The Centre for the History of Science, Technology and Medicine (CHSTM) at the University of Manchester is one of the largest groups in Britain researching and teaching the History of Science, Technology and Medicine (HSTM) as one integrated field of study.

== History ==
The Centre for the History of Science, Technology and Medicine was established by John Pickstone at the Victoria University of Manchester in 1986, following his move from UMIST. Initially, part of the university's Department of Science and Technology Policy (STP), CHSTM, was set up to consolidate and develop work on the History of Science, the History of Medicine and the History of Technology in Manchester, the surrounding regions and beyond. It was housed in the Mathematics Tower. The Centre included a Wellcome Unit for the History of Medicine, funded by the Wellcome Trust and the UK National Archive for the History of Computing, that is now held by the University of Manchester Library.

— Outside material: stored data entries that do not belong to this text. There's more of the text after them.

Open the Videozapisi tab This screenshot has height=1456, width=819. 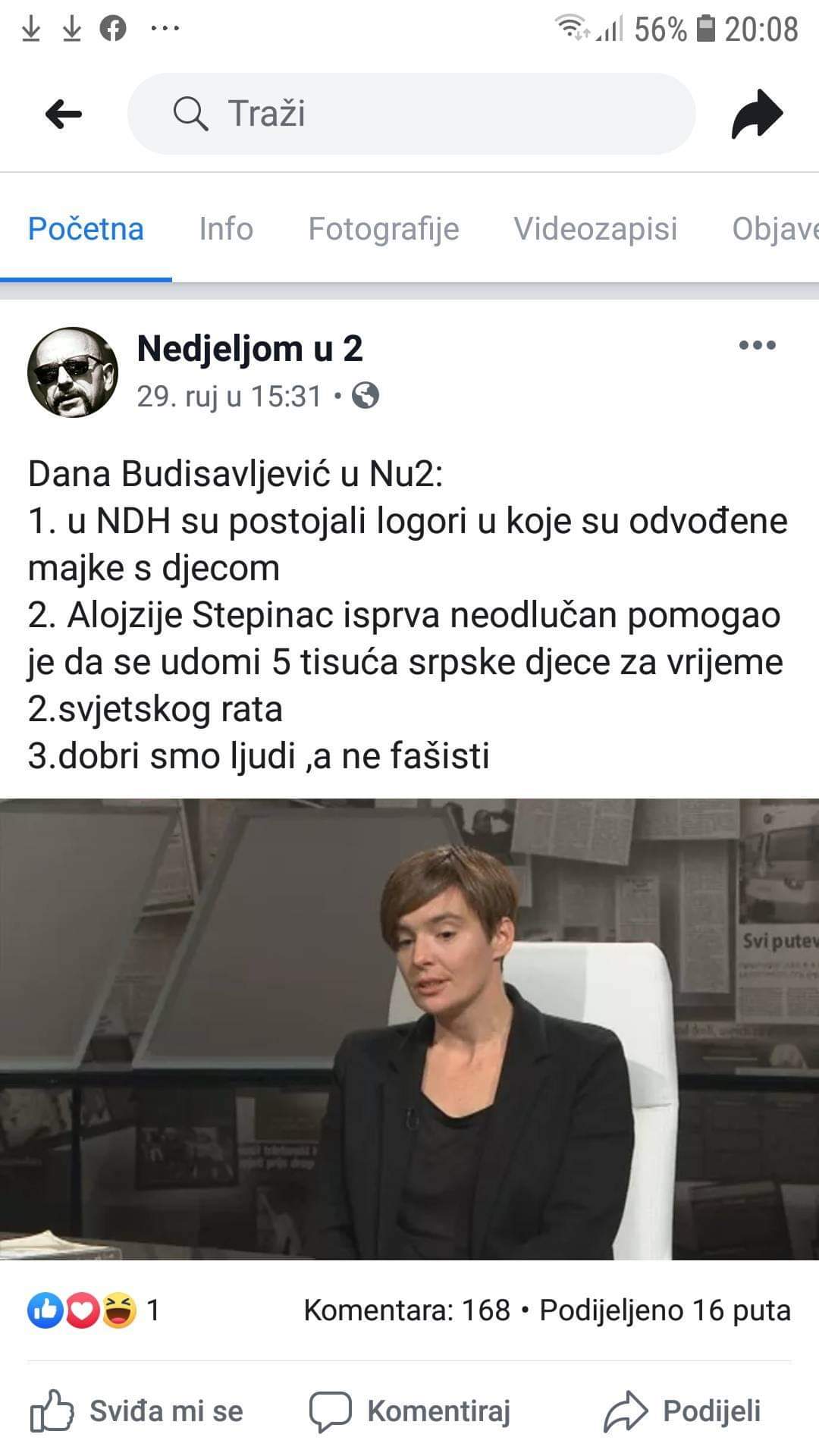(595, 229)
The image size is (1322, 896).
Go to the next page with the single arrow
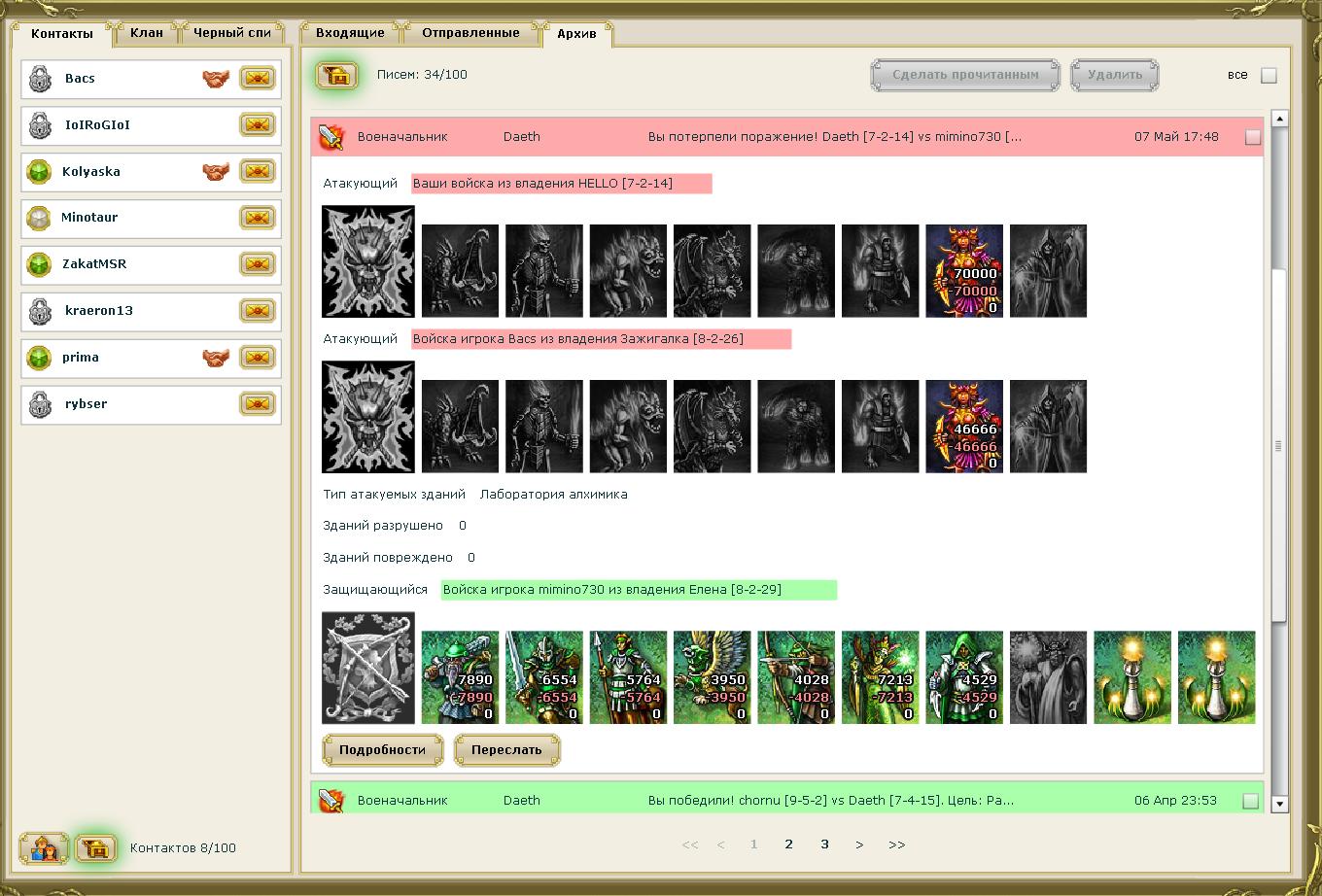859,844
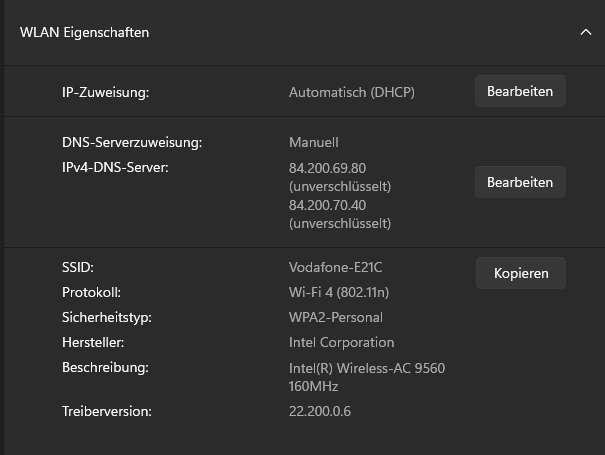605x455 pixels.
Task: Select the Wi-Fi 4 (802.11n) value
Action: point(338,292)
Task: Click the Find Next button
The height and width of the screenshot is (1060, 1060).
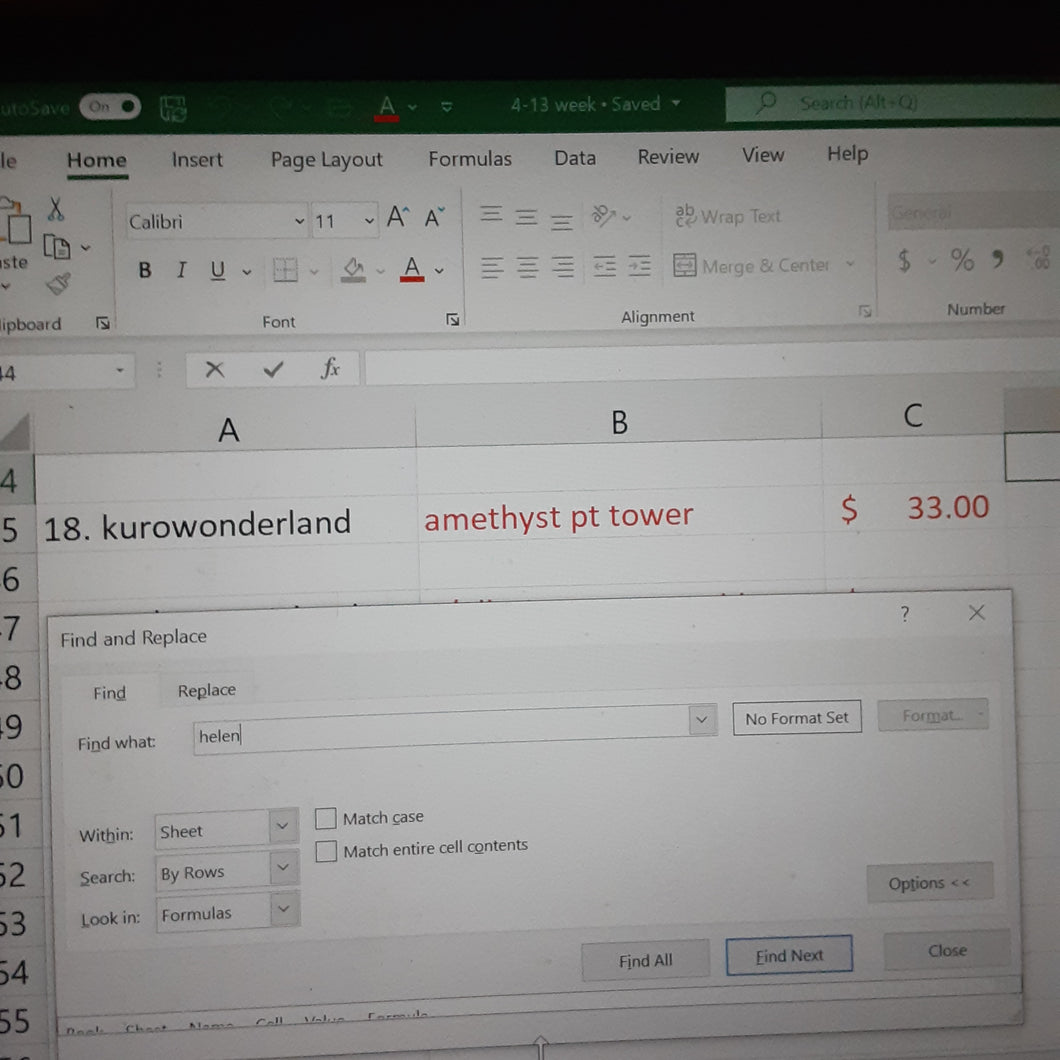Action: tap(789, 955)
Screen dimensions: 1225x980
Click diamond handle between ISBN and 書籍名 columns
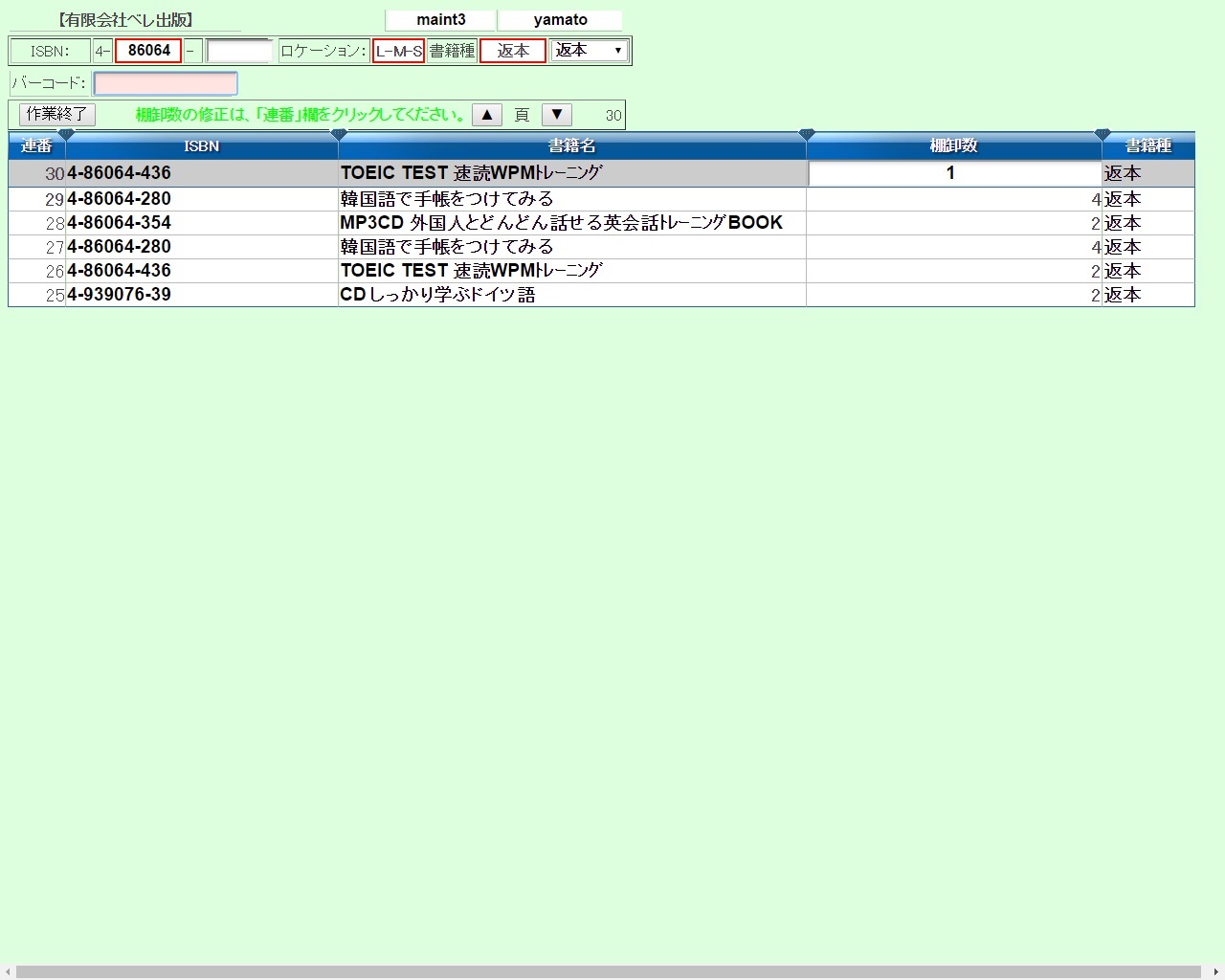[x=339, y=135]
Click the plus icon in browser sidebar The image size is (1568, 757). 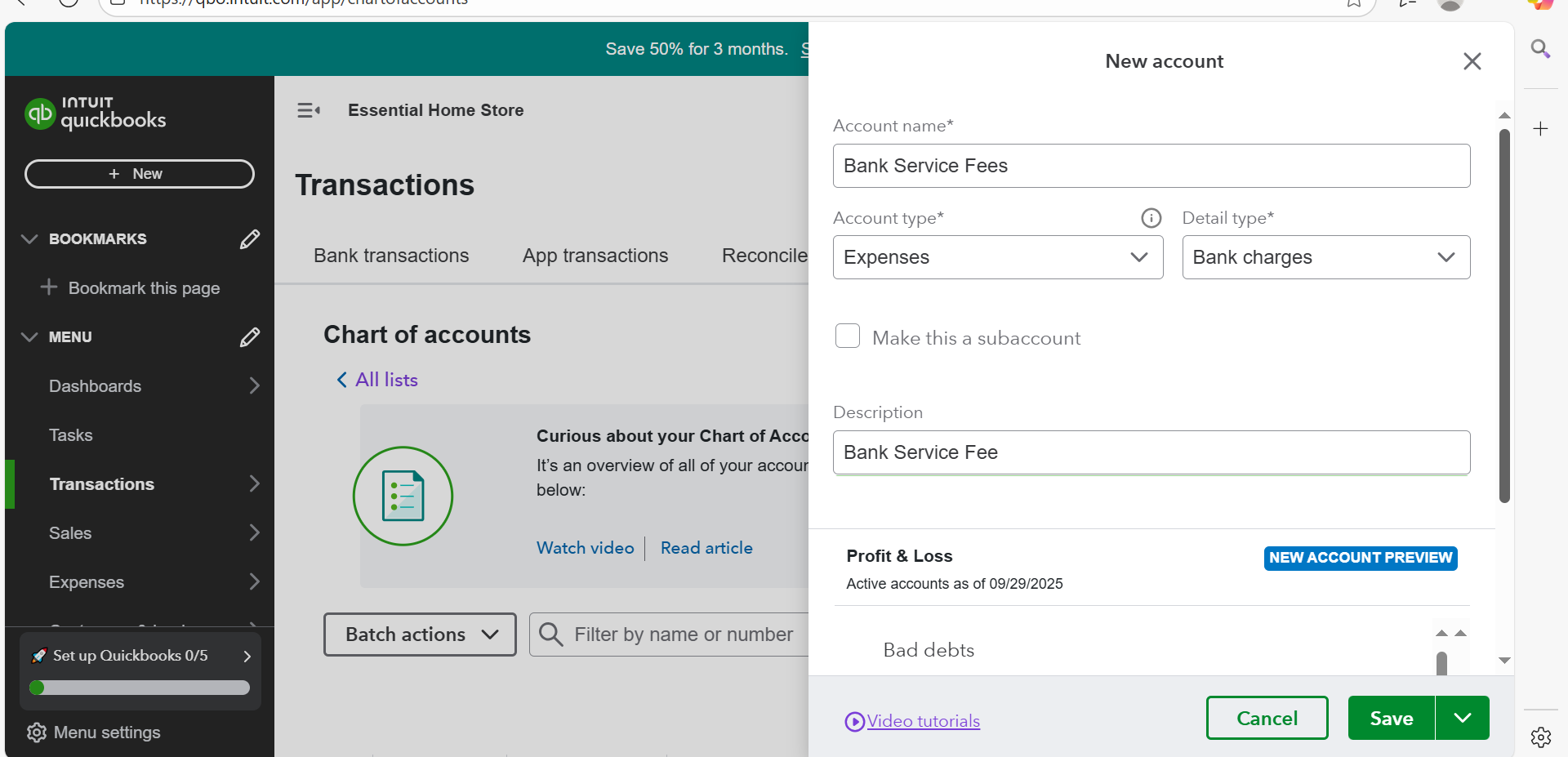click(1540, 129)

Following the merger of UMIST and the Victoria University of Manchester in 2004 and then directed by Michael Worboys, the Centre joined the new Faculty of Life Sciences (FLS). In 2013 CHSTM hosted the 24th International Congress in the History of Science, Technology and Medicine, organised by the International Union of History and Philosophy of Science. In 2016 FLS merged with the Faculty of Medicine and the Human Sciences, and CHSTM became part of the new Faculty of Biology, Medicine and Health.